Bu üç faktör sayesinde Kron, Magic Quadrant'a girip üst üste raporlarda yer alan ilk Türk firması oldu. Bu başarı diğer firmalarımıza net bir yol haritası sunuyor ve Kron'u gerçekten tebrik etmek gerekiyor.


Alterna CX ve Agito: "Çok Yaklaştılar, Ama Magic Quadrant'a Girmek O Kadar Kolay Değil"

Alterna CX ve Agito gibi Türk yazılım sektörünün iki önemli firması da Gartner'ın radarına girmeyi başardılar, ama tam anlamıyla Magic Quadrant’a girip giremedikleri belirsizliğini koruyor.

Alterna CX: Cool Vendor (Yenilikçi Firma) Ödülüyle Yetinmek

Alterna CX, "Customer Experience Management" (Müşteri Deneyimi Yönetimi) alanında Gartner tarafından "Cool Vendor" yani yenilikçi firma seçildi. Bu önemli bir adım, çünkü Gartner bu etiketi sadece yenilikçi, farklılaşan ve pazarda dikkat çeken firmalara veriyor. Ama Alterna CX'in Magic Quadrant içinde olup olmadığı net değil.

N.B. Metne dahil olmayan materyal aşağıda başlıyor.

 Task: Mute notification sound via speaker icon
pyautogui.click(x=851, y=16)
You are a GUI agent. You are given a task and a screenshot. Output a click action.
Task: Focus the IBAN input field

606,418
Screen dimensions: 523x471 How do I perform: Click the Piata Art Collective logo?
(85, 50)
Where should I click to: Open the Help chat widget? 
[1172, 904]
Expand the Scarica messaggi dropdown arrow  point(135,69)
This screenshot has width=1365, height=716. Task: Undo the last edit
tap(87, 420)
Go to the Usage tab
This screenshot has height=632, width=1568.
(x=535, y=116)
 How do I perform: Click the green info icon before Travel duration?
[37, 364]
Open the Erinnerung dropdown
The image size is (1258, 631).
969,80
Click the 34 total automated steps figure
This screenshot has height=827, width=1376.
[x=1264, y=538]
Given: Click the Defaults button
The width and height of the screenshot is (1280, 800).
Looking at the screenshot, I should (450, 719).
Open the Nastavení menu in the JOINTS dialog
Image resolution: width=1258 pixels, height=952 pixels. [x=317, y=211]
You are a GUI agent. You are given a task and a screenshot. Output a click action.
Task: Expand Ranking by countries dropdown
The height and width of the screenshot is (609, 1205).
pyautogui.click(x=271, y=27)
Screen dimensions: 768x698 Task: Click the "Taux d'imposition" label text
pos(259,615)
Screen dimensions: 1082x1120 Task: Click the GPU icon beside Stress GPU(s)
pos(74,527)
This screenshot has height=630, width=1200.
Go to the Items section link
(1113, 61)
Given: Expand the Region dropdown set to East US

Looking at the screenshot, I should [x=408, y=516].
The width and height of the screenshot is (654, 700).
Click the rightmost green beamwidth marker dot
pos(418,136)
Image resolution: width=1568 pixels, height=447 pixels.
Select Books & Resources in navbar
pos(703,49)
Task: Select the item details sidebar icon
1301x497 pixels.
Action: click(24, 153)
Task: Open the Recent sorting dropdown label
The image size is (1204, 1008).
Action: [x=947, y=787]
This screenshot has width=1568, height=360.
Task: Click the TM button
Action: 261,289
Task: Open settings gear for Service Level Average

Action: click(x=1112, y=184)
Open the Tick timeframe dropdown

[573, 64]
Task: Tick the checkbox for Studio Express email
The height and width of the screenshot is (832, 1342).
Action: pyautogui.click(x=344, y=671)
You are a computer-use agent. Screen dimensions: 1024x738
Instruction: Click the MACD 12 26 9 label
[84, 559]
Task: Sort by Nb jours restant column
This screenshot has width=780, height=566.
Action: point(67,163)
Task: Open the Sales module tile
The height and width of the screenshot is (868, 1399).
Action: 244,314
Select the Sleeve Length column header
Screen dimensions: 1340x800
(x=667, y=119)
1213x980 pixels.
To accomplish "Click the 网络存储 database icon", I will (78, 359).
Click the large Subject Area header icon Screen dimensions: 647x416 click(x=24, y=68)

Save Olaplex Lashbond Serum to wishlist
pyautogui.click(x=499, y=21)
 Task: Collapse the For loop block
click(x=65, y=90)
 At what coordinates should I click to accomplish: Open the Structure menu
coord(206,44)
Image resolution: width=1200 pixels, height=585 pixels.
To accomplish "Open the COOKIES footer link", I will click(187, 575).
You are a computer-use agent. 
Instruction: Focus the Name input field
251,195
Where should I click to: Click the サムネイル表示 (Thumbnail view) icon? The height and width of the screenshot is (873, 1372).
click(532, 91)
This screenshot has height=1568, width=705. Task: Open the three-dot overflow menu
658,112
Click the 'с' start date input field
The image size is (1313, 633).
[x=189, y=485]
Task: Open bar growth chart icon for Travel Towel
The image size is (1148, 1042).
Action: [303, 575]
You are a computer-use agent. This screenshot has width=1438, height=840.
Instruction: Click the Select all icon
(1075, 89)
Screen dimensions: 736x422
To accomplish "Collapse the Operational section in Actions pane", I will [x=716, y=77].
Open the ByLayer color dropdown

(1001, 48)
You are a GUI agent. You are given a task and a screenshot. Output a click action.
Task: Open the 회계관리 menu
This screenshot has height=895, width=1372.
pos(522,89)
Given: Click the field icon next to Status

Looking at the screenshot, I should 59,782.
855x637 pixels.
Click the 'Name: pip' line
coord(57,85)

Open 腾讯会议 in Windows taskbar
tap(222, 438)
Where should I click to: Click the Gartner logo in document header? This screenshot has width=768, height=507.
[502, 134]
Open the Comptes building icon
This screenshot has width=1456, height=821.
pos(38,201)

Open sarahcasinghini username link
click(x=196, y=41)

Peki neden Alterna CX Magic Quadrant'a giremedi (ya da henüz net olarak bilemiyoruz)? Muhtemelen bunun sebebi, Magic Quadrant’ın yenilikçilikten fazlasını, global referanslar, pazar payı, ölçeklenebilirlik ve analist ilişkileri gibi kriterleri daha sıkı değerlendirmesi. Alterna CX’in bu konulara daha fazla odaklanması gerekiyor olabilir.

Agito: Sigortacılıkta Globalleşme Sorunu

Agito da sigortacılık sektöründe güçlü bir Türk yazılım firması olarak Gartner raporlarında adı geçen önemli şirketlerimizden. Ancak Magic Quadrant'ta resmi olarak görünüp görünmediği yine net değil.

Agito'nun Gartner Magic Quadrant'ta net bir şekilde görünmemesinin sebebi, büyük ihtimalle global müşteri referanslarının henüz yeterince olgunlaşmaması. Yerel pazarda mükemmel işler çıkaran Agito, küresel ölçekte Gartner analistlerini etkileyecek büyük referanslar ve projeler konusunda eksik kalmış olabilir.

Bunlar dışında, Gartner’ın Magic Quadrant’ına girmeye en çok yaklaşan firmalarımız kimlerdi biliyor musun? Logo Yazılım, Canias ERP ve Nebim. Evet, yanlış duymadın; bunlar gerçekten çok yaklaştı. Gartner analistleriyle onlarca toplantı yapıldı, dünya çapında etkinliklerde boy gösterdiler, bol bol demo yaptılar. Ama olmadı işte, her seferinde son anda çuvalladılar. Peki neden olmadı? İşte şimdi sana tek tek, acı acı anlatıyorum.


Logo, Canias, Nebim Örnekleri: Nerede Yanlış Yapıyoruz?

Logo Yazılım: "Türkiye’nin En İyi Yerel Yazılımı Olmak Yetmedi"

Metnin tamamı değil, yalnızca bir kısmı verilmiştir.